Vanessa De Rosa was in eighth grade in 2002, when, she says, her computer teacher at St. Dominic Savio Middle School in Niagara Falls went to her cheerleading practices, offered her rides home and suggested that they have sex in the back of his car.
The following year, seventh-graders Amanda Gill and Noelle Gonzalez had computer class with the same teacher, Christian Butler.
Butler put his hand on Gill’s leg, and began moving his hand up her thigh as she was sitting in class, Gill said.
He also had pornographic pop-ups on the computers in his classes, according to Gonzalez, including one animated pop-up that resembled Gonzalez, she said.
Butler was arrested in June 2004, and pleaded guilty in December 2004 to child pornography and endangering the welfare of a child. He served almost four years of prison time.

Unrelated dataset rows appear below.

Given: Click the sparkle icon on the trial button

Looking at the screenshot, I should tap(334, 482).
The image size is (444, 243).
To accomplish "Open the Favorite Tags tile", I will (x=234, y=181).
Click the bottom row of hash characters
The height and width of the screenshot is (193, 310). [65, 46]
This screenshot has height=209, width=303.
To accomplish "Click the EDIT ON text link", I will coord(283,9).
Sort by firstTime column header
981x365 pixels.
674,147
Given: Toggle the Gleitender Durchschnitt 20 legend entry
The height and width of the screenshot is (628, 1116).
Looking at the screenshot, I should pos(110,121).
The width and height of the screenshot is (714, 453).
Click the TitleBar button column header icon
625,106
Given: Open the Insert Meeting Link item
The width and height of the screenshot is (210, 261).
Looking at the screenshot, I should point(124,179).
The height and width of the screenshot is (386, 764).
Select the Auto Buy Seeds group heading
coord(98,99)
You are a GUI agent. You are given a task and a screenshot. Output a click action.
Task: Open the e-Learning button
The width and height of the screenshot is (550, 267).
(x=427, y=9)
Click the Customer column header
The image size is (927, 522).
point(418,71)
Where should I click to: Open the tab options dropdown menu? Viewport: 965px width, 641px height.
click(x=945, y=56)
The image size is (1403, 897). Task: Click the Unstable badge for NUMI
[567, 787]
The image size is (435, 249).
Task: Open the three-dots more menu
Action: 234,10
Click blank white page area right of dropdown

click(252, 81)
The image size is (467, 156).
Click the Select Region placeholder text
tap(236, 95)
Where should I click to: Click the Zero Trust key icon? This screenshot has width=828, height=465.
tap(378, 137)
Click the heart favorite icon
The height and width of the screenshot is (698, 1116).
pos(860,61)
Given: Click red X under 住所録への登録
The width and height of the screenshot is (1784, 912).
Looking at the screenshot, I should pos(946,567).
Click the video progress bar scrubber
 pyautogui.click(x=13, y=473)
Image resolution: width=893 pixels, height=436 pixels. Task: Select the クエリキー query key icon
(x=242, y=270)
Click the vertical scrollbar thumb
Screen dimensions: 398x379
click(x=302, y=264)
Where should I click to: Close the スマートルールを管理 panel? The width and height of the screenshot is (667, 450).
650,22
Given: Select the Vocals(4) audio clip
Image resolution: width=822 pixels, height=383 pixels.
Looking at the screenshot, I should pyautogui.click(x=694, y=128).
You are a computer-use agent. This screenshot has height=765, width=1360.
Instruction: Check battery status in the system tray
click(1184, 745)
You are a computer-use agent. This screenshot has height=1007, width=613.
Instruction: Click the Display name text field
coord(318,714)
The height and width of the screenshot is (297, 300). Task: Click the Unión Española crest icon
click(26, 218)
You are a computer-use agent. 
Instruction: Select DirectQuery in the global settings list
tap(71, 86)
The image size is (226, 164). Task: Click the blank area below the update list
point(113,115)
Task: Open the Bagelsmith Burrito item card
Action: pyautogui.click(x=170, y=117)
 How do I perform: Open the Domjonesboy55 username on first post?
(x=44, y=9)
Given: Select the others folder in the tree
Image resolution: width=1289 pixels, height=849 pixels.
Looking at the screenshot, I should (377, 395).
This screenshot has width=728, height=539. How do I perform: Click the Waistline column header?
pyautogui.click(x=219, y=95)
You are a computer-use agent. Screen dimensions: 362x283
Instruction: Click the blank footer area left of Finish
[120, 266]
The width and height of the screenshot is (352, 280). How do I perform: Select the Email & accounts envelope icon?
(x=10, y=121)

But today, a trial begins in Niagara County Supreme Court on whether St. Dominic Savio Middle School and the Catholic Diocese of Buffalo ignored student complaints about Butler for two years, allowing him to continue his inappropriate behavior at the expense of his students.
The case is filed by Gill and her family; however, testimony by DeRosa and Gonzalez is expected to be heard during the two-week trial.
An attorney for the school, Sharon A. Swift, declined to comment, and the attorney for the Catholic School Network, John Visco, declined to comment.
Lawrence J. Vilardo, whose firm Connors & Vilardo represents the Catholic Diocese of Buffalo, said he cannot speak for the school-level officials, but said that the diocese took action in 2004 as soon as it was made aware of any accusations against Butler.
“When the diocese found out, it followed policy and cooperated with authorities,” Vilardo said. “We cooperated immediately.”
In late May 2004, Vilardo said, school administrator Father Stewart Lindsay got a complaint from a parent concerned that there could be animated pornography on Butler’s school computers. Lindsay began an investigation, determined Butler’s computer may have been inappropriately used, and contacted diocesan offices, Vilardo said. That was the first the diocese was aware of the problem, he said.
Butler was then suspended on June 4, Vilardo said.
Butler’s computer was turned over to police, who had begun their own investigation at about the same time, Vilardo said.
The former students and their parents were interviewed Sunday at the Amherst office of their attorney, Steven M. Cohen, with the law firm of HoganWillig. They said the students had been complaining to the school principal and school administrator since 2002. They said neither principal Patricia Muscatello nor Lindsay did anything about the student concerns, basically dismissing the complaints as lies or exaggerations.
“We were made to feel like it was our fault,” Gill said.
What’s more, the students said, the case didn’t get to the police until DeRosa filed a complaint with the Niagara Falls Police Department. The school officials, the students and parents charge, did not act until the police became involved.
DeRosa quietly, and with little emotion, spoke Sunday of her eighth-grade experience with Butler.
“He followed me everywhere,” she recalled. “He would whistle at me. He touched my butt. He told me he wanted to see me naked.”
DeRosa said he also went to cheerleading practice, then would follow her home and ask if she wanted a ride in his car.
“He would bring up having sex in the back of his car,” she said.
DeRosa, who was 13 or 14 at the time, said she told the school principal and assistant principal about Butler’s behavior, but nothing was done. She got the impression, she said, that the administrators didn’t believe her.
DeRosa said her father also met with Butler and the school principal. During the meeting, DeRosa said, Butler acknowledged crudely complimenting Vanessa on her body.
The principal didn’t take any action against Butler, DeRosa said.
The principal, who has since resigned, was not available for comment Sunday.
DeRosa said she also tried to talk with Lindsay, the school administrator.
“Father Stew didn’t want to hear any of it,” she said. “Nobody was going to do anything.”
After graduating from St. Dominic Savio Middle School, and while attending Niagara Catholic High School, DeRosa said she continued hearing of middle school students being sexually harassed by Butler.
She called 911, and reported what was going on, DeRosa said.
“I was approached by other girls having problems,” she said.
DeRosa didn’t identify the other girls, but said Noelle Gonzalez and Amanda Gill were not among those she heard from.
Gill and Gonzalez said they both had Butler as a teacher in sixth grade, and found his class uncomfortable.
It was when she was in seventh grade, Gill said, that Butler had his hand on her thigh, and was inching his hand toward her underwear before she got up out of the chair.
Gill said she began crying hysterically after leaving the class, and rarely returned to his class for the rest of the year.
Gill said the incident, and the non-response she received from the school when complaining about it, left her emotionally scarred and distrustful of people.
In discussing the effects of their experiences with Butler, and their school’s response, all three young women said their attitude toward the Catholic Church has changed. The three said their religion had once been very important to them, but now they feel alienated from it.